According to the forum excerpt below, what file appears in the output folder after the OutputJoin query is run?
Excerpted passage Block Start
You must modify several of the queries before this will work. Because everyone's directory structures are different, you will need to define the directory of your source and destination files.

Begin by clicking on Test1C and then click Design. This should open the SQL View window. If it does not, select SQL View from the View Menu. You will find the following statement:

SELECT [F1 (CIF)], [F1 (CAT)], [F1 (CD)], [F1 (AMT)], [F1 (RM)]
FROM [Text;
FMT=Delimited;
HDR=NO;
CharacterSet=437;
DATABASE=C:\...\Desktop\ADO Delimited].Test1C.txt;

Change the Database Path to the appropriate location ofyour Test1C file. You do not have to enclose it in quotations or anything, even if there are spaces. Close the Query and save it.

Make the same changes to the Test2C Query as well.

Next, open the OutputJoin Query in Design View. Again, make sure you are using the SQL View window. The statement should look like:

SELECT [Test1C].[F1 (CIF)], [Test1C].[F1 (CAT)], [Test1C].[F1 (CD)], [Test1C].[F1 (AMT)], [Test1C].[F1 (RM)],
[Test2C].[F2 (CIF)], [Test2C].[F2 (CAT)], [Test2C].[F2 (CD)], [Test2C].[F2 (AMT)], [Test2C].[F2 (RM)],
([Test1C].[F1 (AMT)] - [Test2C].[F2 (AMT)]) AS [NET DIFFERENCE]
INTO [Text;
FMT=Delimited;
HDR=YES;
CharacterSet=437;
DATABASE=C:\...\Desktop\ADO Delimited].[Output].txt
FROM Test1C INNER JOIN Test2C ON [Test1C].[F1 (CIF)] = [Test2C].[F2 (CIF)]
WHERE ([Test1C].[F1 (AMT)] - [Test2C].[F2 (AMT)]) <> 0
ORDER BY [Test1C].[F1 (CIF)];

This time, change the Database Path to the directory that you want your final data written to. I used the same folder in the example. Close the Query and save it.


Executing the Queries.
In order to achieve the requested output of the two lists merged, with the difference calculated, click on the OutputJoin Query and then click Open. Access will prompt you with "You are about to run a make-table query that will modify data in your table." Click Yes. It will then ask you "You are about to paste XXXX row(s) into a new table." Click Yes again.

If you open the folder you told this Query to output to, you will find a new text file called Output.txt. This is a comma-delimited file containing only the information requested. This does not contain the Summary Information, though.

To get the summary information, you will open CountTest1C, CountTest2C, SubTotals, and Totals. The names should be descriptive enough to give you an idea of their functions. This will give you the appropriate information requested.


Finalizing the Project
Now that all of the information has been collected, you must decide how you want to save and display. It should be very easy (especially with some of the code already provided) to open the appropriate Queries through Excel VBA and write them to the Spreadsheets. Your SQL Statements would look similar to:

SELECT * FROM [QueryName];



Notes:
Because of the prelimary design of the project, all of the Queries open both source files each time they are executed. In a final version, this would be inefficient. You can modify the Queries similar to OutputJoin so that it saves to an actual table. This will ultimately speed processing times.


Further explanation is available if requested.
Good luck.
Scott

GTO
12-17-2008, 10:53 PM
Hi Seema,

I just finished what I believe to be a working example, but need to tidy up a bit (Dim's here and there, etc) and provide some commenting. Should be able to post tomorrow, barring an overly "active" day like today turned out to be.
Excerpted passage Block End
Recorded information Block Start
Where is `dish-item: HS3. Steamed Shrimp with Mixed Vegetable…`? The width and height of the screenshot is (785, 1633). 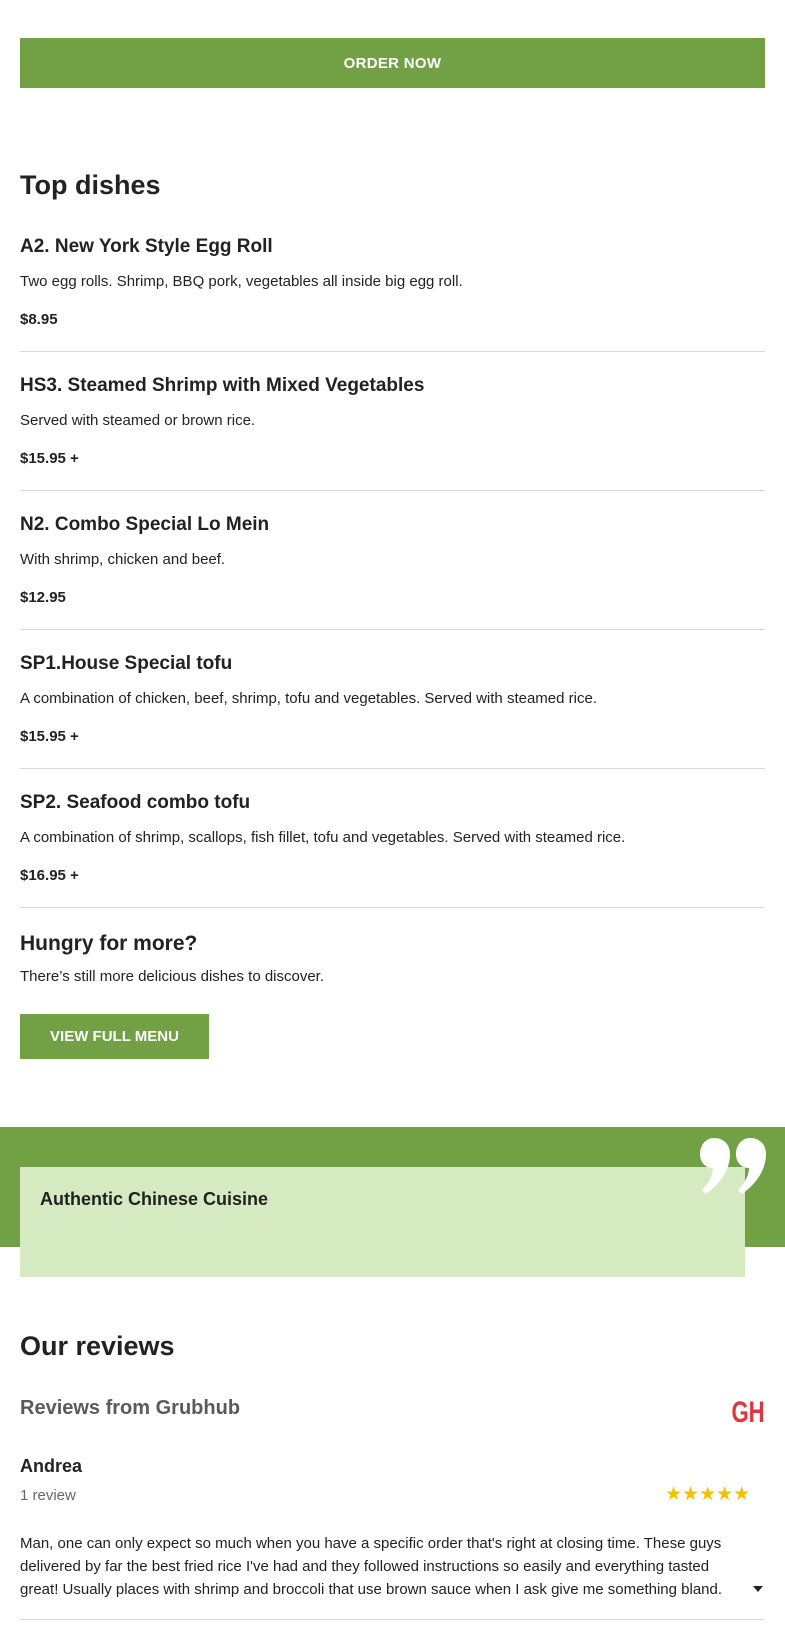
dish-item: HS3. Steamed Shrimp with Mixed Vegetable… is located at coordinates (392, 425).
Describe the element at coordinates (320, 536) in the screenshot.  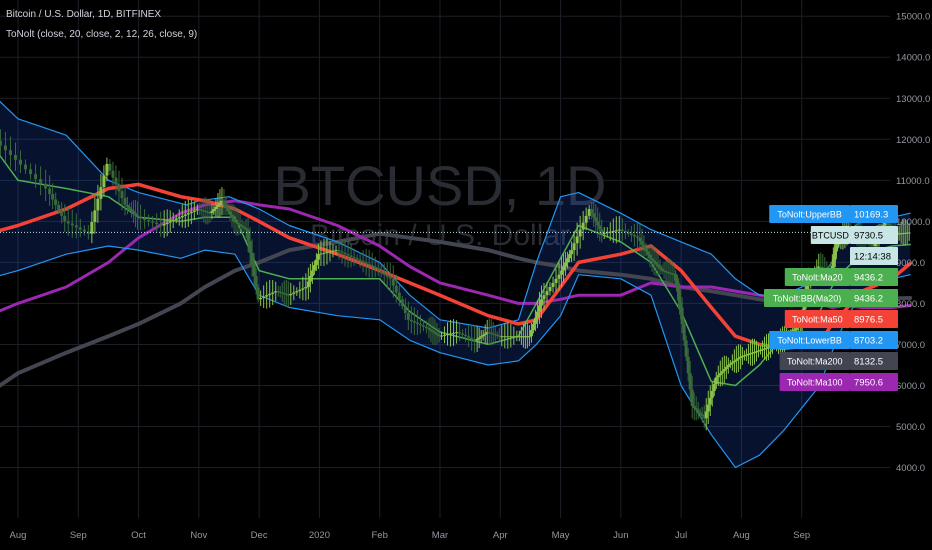
I see `x-tick-label: 2020` at that location.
Recorded information Block End
Worked solution: A new comma-delimited text file called Output.txt.